December 13, 2019
Healthcare remains a key issue for voters ahead of the 2020 elections, with drug pricing reform, patient affordability and the changing role of the consumer major themes for both the U.S. pharmaceutical industry and the 2020 presidential candidates. J.P. Morgan Research explores the outlook for the industry in 2020 ahead of the election and beyond.
The cost of drugs in the U.S. has long been a controversial topic, as out-of-pocket expenses for consumers have risen sharply for patients in recent years. Nearly 8 in 10 Americans say the cost of prescription drugs is unreasonable, with voters from both parties agreeing that reducing the cost of prescription drugs should be one of Congress’ top priorities, according to a recent poll by the Kaiser Family Foundation.
“Patients are increasingly aware and exposed to the cost of medication and I think the industry was a little bit late in embracing this idea of not just developing a drug, but making the drug affordable to patients. We're seeing them really start to address this, with more constructive dialogue as pharma companies engage with payers to ensure drugs are not just approved, but also affordable and accessible for patients,” said U.S. Major and Specialty Pharmaceuticals Senior Analyst at J.P. Morgan, Chris Schott.
The U.S. drug pricing supply chain is complex, with an array of transactions between various different stakeholders. Drug manufacturers produce a prescription drug and set its list price. From there, the drug is purchased by wholesalers and retailers, like pharmacies. Pharmacy benefit managers, known as PBMs, act as intermediaries for prescription drugs, serving as a go-between for healthcare insurers to negotiate drug prices with manufacturers, health plans and pharmacies. But there has been some criticism of PBMs, as while they often decrease the cost of drugs, sometimes those savings are not always passed on to consumers.
“As we think about the political, regulatory backdrop around pharmaceutical pricing, it's really changed in the last 12 months. This time last year there was a proposal on the table around having rebates changed, which would have had a big impact for the PBM industry, but it was pulled in July. Following review, the Congressional Budget Office (CBO) concluded the proposal would actually increase spending for both Medicare and Medicaid,” said Lisa Gill, Senior Analyst for Healthcare Technology and Distribution Research at J.P. Morgan.

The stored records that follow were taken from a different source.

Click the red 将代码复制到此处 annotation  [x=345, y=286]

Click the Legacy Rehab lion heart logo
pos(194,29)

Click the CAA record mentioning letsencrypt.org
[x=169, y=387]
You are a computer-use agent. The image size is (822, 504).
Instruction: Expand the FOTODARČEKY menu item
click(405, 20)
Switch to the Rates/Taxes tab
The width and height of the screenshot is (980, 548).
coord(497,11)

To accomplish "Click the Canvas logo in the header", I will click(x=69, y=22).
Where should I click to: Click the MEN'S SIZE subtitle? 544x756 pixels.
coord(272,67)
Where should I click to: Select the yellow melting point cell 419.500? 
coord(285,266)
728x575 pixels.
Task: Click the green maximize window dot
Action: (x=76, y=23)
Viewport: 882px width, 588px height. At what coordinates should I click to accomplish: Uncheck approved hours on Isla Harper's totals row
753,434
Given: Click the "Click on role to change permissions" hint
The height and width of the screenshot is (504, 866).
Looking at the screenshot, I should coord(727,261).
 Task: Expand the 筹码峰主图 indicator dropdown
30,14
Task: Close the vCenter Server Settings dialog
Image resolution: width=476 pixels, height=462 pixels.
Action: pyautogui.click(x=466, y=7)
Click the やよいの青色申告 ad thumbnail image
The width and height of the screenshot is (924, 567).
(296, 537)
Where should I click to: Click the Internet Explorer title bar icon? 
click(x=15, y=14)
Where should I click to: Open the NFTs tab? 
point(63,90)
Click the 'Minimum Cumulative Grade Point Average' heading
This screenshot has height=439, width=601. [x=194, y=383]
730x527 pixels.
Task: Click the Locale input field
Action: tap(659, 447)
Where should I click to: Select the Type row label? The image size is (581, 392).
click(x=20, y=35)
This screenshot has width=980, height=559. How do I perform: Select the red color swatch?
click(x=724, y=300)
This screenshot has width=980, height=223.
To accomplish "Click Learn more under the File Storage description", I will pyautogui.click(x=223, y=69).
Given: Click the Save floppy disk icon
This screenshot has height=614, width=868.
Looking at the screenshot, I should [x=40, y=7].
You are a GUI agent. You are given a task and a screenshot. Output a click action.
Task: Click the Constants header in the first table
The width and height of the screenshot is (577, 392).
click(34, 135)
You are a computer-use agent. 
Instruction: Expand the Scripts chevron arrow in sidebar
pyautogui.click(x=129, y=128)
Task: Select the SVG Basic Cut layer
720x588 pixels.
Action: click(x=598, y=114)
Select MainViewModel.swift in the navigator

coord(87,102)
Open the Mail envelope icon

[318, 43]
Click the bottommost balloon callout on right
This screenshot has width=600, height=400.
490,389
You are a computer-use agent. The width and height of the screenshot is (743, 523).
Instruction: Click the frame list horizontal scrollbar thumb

“The Pharmaceutical Care Management Association, which represents PBMs, said the CBO report backed up what industry had been saying all along. I think this really showed, one, the PBMs correctly predicted the proposal would not actually result in cost saving or lower the list price of drugs. And second, I think it was a testament to the fact that PBMs do help to drive down overall healthcare costs as well as to drive down pharmaceutical costs through their negotiations,” added Gill.
Healthcare is always a major topic of debate in every election year and 2020 will likely be no exception. All of the remaining Democratic candidates vying to be the party’s 2020 presidential nominee are pushing for further reform to the system, to varying degrees. The direction the eventual nominee takes could determine whether the future White House pushes to completely overhaul the system or just tweak the existing one.
Both Vermont Senator Bernie Sanders and Senator Elizabeth Warren of Massachusetts are pushing for a “Medicare for All” plan with slight differences. Sanders is pushing for a payroll tax model for Medicare for All, while Warren would have employers pay a per-employee fee to the government, but both are pushing for a system that would eliminate private insurance in favor of tax-financed government coverage for every American. More moderate candidates, such as former Vice President Joe Biden, are leaning toward more incremental alternatives.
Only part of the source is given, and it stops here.